Ainda assustados com o assassinato de uma professora dentro da sala de aula em uma escola em São Paulo, o Conselho Comunitário de Segurança Escolar de Barra Mansa realizou na quarta, 29, a sua primeira reunião de 2023. Estavam presentes a vice-prefeita, Fátima Lima, o secretário de Ordem Pública, capitão Daniel Abreu; o comandante da GM, Paulo Sérgio Valente; o comandante do 28º Batalhão da PM, coronel Ronaldo Martins Gomes da Silva, além de diretores de colégios do município, entre outros.
No encontro, foi ressaltada a necessidade da unificação das ações para todas as unidades de ensino da cidade. Fátima Lima, por exemplo, destacou a parceria entre o Conselho, as unidades de ensino e os órgãos de segurança para o dia a dia escolar. “Nós sempre estivemos muito preocupados com o bem-estar da comunidade estudantil. A presença de todos aqui é muito importante para discutir e analisar todas as demandas, a troca de
experiências e a busca por soluções em comum para os diversos problemas. Quando unimos forças, os resultados são mais contundentes”, disse.
A presidente do Conselho Comunitário de Segurança Escolar e diretora do Colégio Estadual Baldomero Barbará, Regina Dornas Messias, salientou a necessidade da unificação das ações nas instituições de ensino, independente dos bairros e se são públicas ou privadas.

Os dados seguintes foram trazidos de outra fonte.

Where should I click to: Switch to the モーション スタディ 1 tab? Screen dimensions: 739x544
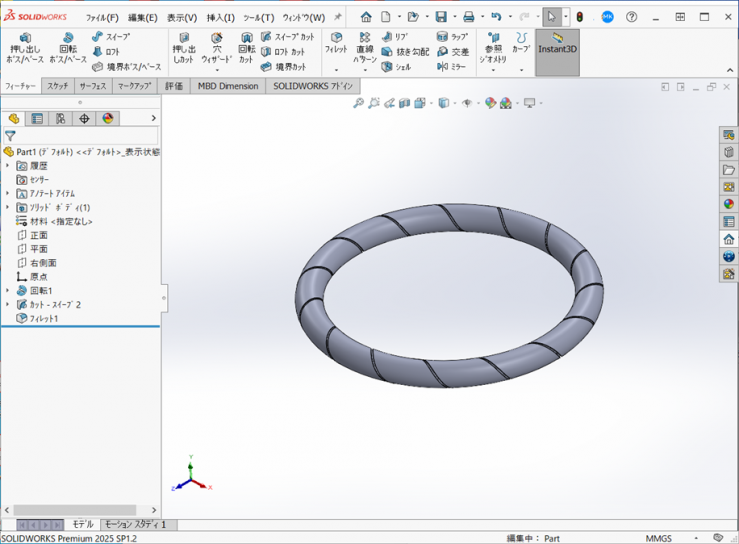(136, 524)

“Nós realizamos esses encontros desde o ano passado para discutir e fazer os encaminhamentos dos casos em que a escola esgotou todas as possibilidades e precisa de
um apoio fora da unidade de ensino. Diante dos acontecimentos recentes (em São Paulo, grifo nosso) ligados à violência dentro do ambiente escolar, infelizmente, temos que trazer o assunto à tona para prevenir”, comentou.
O crescente número de casos ligados à violência no Brasil nas escolas, como abusos, ameaças ou bullying, também foi assunto do encontro para tratar ações de prevenção e diminuição dos índices no município. “Nosso objetivo é analisar a saúde mental dos alunos, os relatos de abuso, racismo e bullying para avançarmos em um protocolo único, para que todas as escolas municipais, estaduais e particulares, possam ter a mesma conduta em
determinadas situações”, pontuou Regina.
Já o coronel Ronaldo Martins Gomes da Silva pediu que todos fiquem atentos. “A intenção principal é a prevenção de qualquer abuso, em qualquer lugar. Mas precisamos deixar nossos professores e todos que trabalham dentro dos colégios atentos para qualquer tipo
de adversidade e assim evitar fatalidades. É importante todos estarem observando e em alerta para qualquer tipo de fato que fuja da normalidade”, disse.